Not a week goes by that I don't have a conversation about connection management in Postgres. Connection management itself is admittedly a sore spot for Postgres, but it is also a confusing one for many. The cost of connections in Postgres has been talked about a few times before. The short summary is that each connection into Postgres is going to consume about 10 MB of memory from your database. If you have 50 connections, you're using about 500 MB of memory on just having those connections. The wasted memory is one thing, but the other is that even when a connection isn't doing anything there is some additional overhead for Postgres itself.
Another detail of connections, especially within the cloud, is security. You want your database secured, and when you connect with SSL required there is a negotiation time that takes place on each connection. This can bring the cost of connecting to a database up to 10s or even 100s of milliseconds. When your application has many short-lived requests this adds a lot of overhead. You could easily spend 80 milliseconds to establish a connection, only for your query to execute in 3 ms, and then the total response time to the customer complete in under 100ms. Yet, most of your time was wasted on simply connecting to the DB.
The common recommendation to fix this is connection pooling. A connection pool is a cache of connections that get reused when future requests are made. What this means is if a new request comes in the application server will already have a connection sitting there available.
The approach you take to connection pooling will significantly impact how healthy your database is over the long term. Most take the quick approach of putting in place connection pooling using your given application framework. For example with Ruby on Rails you can set your connection pool by simply setting a `config['pool']` to some value. This means for each running rails server you'll have a set pool. When a new request comes in it will take that connection and give it to the running web process, when it's done it will return it back to the pool. There is no expensive connection time.
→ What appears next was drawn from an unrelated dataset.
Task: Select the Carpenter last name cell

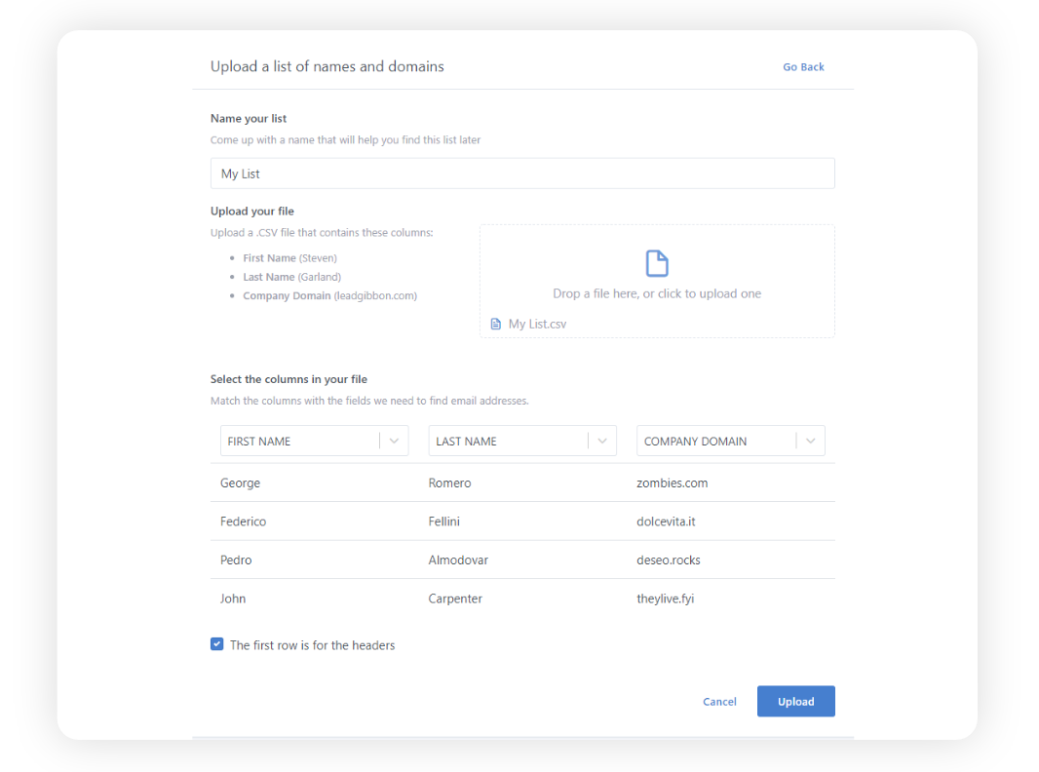Action: tap(455, 598)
Let’s look at an example. Below we have a simplified architecture. In the below you can see we have 4 rails web servers running, each has a connection pool of 5.
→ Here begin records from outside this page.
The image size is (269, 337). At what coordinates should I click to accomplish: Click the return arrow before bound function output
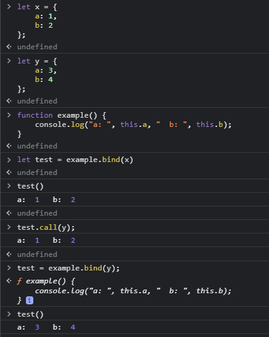(9, 281)
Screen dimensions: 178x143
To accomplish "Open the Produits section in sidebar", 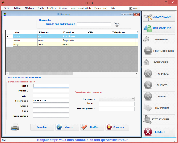I will point(159,40).
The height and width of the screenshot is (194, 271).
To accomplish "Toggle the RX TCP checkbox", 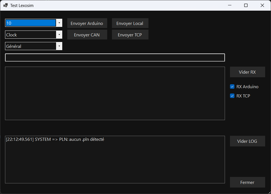I will pos(232,96).
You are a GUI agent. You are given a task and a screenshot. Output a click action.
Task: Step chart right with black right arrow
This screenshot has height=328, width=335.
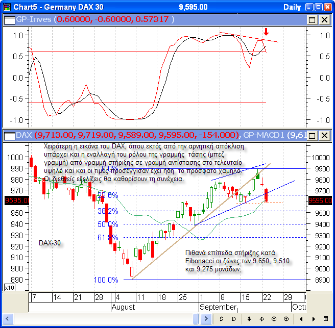point(315,318)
The issue here is that you have a lot of connections open and consuming database resources without ever being used. As you can see in our example above out of 20 "total connections" only 6 are being used. Leaving 14 idle connections, this means we're wasting 14 * 10 MB or roughly 140MB of resources.
Enter pgbouncer. Pgbouncer is a connection pooler that sits between your application and the database. When it needs a new connection to the database it grabs it, and then continues to re-use it.After a certain period of time it releases that connection. What this means is when your application grabs a connection to the database and doesn’t use it, it’s not actually passed on and consumed as an idle connection. You can see how this changes what your database actually sees below.
Many databases can benefit from connection pooling with pgbouncer even if they already have connection pooling setup at their application level. This can begin as early as 10s of connections to your database, and is critical when you have several hundred connections. You can get a better idea of how many active vs. idle connections you have by executing the query highlighted in this post. And if you’re looking to get started and setup pgbouncer, here are some quick and simple steps for you.
One final note, while this is a limitation of Postgres today, this doesn't mean it will remain this way forever.